Sampai sejauh ini, lebih dari 156.000 orang sudah terinfeksi Covid-19 dan 5.800 orang tewas. Di AS saja, 50 orang meninggal dan pasien positif Covid-19 mencapai 3.000 orang di 49 negara bagian dan distrik Columbia. Mayoritas pasien akhirnya sembuh.
Organisasi Kesehatan Dunia menyebutkan pasien yang sakit sedang bisa sembuh sekitar dua minggu, sementara pasien yang sakit berat baru bisa sembuh 3-6 pekan.
Tinggal di rumah
Untuk memperlambat penyebaran pandemi, berbagai negara menutup pintu perbatasan dan akses antarnegara. Selain itu, untuk penanganan dalam negeri, warga diminta untuk tinggal di dalam rumah dan menghindari tempat publik dan kerumunan orang.
Pemerintah Iran meminta warga untuk patuh mengikuti prosedur yang sudah ditentukan dan tinggal di rumah. Kabar terbaru dari Iran, 113 pasien baru tewas akibat Covid-19.
”Warga harus membatalkan perjalanan ke mana pun dan tinggal di rumah supaya situasi membaik,” kata juru bicara Kementerian Kesehatan Iran, Kianoush Jahanpour.
Data terakhir Iran menunjukkan 1.209 ada kasus baru sehingga jumlahnya kini mencapai 13.938 kasus.

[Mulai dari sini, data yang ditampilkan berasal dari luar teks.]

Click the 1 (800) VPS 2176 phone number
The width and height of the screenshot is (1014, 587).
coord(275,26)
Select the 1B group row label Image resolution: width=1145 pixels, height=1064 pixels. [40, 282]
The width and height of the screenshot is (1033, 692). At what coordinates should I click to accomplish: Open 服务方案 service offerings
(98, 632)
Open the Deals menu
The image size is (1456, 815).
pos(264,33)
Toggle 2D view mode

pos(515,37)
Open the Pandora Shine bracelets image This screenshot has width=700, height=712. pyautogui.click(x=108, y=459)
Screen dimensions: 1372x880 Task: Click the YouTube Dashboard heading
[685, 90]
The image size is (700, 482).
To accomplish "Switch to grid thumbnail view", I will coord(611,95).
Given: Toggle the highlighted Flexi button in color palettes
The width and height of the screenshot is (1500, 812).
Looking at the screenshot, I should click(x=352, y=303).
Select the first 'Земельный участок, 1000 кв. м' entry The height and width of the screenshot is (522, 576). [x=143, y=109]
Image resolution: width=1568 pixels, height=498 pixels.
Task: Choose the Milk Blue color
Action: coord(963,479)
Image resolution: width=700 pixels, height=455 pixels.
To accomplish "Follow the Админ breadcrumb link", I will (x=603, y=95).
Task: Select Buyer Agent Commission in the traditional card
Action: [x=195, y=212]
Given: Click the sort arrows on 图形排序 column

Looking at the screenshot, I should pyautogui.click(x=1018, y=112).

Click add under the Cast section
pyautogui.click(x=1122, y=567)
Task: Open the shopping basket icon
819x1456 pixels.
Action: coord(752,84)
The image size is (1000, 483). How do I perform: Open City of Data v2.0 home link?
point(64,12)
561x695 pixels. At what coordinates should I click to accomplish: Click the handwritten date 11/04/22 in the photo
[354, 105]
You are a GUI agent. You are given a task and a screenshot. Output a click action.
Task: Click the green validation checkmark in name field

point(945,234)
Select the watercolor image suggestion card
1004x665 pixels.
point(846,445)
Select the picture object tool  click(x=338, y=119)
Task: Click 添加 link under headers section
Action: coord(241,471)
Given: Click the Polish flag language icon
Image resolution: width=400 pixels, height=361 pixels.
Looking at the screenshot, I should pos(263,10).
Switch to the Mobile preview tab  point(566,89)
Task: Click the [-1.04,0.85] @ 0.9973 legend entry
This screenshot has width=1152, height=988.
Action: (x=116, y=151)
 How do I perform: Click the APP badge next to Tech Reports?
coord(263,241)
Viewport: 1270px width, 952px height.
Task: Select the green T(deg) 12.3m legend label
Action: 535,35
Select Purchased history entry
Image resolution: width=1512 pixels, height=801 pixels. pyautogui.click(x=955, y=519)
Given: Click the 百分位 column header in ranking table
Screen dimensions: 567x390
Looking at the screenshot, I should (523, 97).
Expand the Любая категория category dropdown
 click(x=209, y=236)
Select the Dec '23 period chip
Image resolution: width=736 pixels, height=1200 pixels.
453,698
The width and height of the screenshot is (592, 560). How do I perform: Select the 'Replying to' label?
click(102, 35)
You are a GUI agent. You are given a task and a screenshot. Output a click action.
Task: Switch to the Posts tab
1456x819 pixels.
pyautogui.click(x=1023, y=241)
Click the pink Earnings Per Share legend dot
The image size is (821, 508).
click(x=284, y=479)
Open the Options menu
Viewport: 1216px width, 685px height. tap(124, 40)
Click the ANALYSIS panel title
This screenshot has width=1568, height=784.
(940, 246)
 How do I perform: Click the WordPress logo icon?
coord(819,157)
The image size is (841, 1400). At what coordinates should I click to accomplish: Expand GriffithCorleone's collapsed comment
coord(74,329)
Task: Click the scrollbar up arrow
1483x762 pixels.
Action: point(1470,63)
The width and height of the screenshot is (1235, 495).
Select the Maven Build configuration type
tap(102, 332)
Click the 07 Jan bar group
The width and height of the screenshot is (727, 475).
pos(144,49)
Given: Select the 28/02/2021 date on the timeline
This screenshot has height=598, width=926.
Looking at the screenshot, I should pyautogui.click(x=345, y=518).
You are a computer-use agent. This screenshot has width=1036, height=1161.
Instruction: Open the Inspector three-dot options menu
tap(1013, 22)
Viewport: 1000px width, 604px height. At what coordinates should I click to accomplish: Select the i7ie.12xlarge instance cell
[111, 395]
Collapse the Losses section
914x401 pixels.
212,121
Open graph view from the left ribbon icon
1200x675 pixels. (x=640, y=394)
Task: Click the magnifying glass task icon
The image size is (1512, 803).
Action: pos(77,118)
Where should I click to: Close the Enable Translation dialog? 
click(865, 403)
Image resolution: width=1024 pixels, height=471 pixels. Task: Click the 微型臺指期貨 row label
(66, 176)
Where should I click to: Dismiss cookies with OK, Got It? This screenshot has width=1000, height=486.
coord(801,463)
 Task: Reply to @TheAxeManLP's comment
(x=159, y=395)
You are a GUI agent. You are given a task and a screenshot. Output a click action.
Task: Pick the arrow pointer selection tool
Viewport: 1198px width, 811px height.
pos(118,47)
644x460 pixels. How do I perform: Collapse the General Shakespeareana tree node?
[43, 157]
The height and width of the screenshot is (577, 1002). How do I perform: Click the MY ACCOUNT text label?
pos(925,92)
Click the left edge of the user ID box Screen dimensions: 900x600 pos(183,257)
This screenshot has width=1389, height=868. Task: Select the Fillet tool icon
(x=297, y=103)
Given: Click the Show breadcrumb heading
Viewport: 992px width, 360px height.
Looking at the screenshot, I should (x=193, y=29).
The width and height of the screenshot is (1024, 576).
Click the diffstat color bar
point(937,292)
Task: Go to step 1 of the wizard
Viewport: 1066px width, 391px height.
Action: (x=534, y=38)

Kabar baiknya, lebih dari 4.590 pasien sudah sembuh dan boleh pulang.
Bukan hanya Pemerintah Iran yang bersikap tegas pada warganya. Perancis dan Spanyol pun meminta kafe, pertokoan, dan restoran untuk tutup, Minggu kemarin. Pemerintah Perancis meminta semua tempat bisnis yang kurang penting ditutup. Pemerintah Spanyol bahkan lebih keras melarang warga keluar rumah kecuali untuk bekerja, membeli makanan, atau berobat.
Tutup perbatasan
Pemerintah Jerman lebih ekstrem lagi karena berencana menutup perbatasannya dengan Perancis, Swiss, dan Austria. Jumlah kematian akibat Covid-19 di Spanyol melonjak dari 183 orang menjadi 288 orang.
Seperti Jerman, AS juga memberlakukan larangan bepergian ke semua negara Eropa baik yang menggunakan visa Schengen maupun yang tidak seperti Inggris dan Irlandia.
China juga akan meminta semua pengunjung dari luar negeri masuk karantina di pintu kedatangan bandara.
Australia dan Selandia Baru yang belum ada kasus Covid-19 pun ikut panik dengan meminta siapa saja yang baru datang dari luar negeri untuk mengarantina diri sendiri selama dua pekan.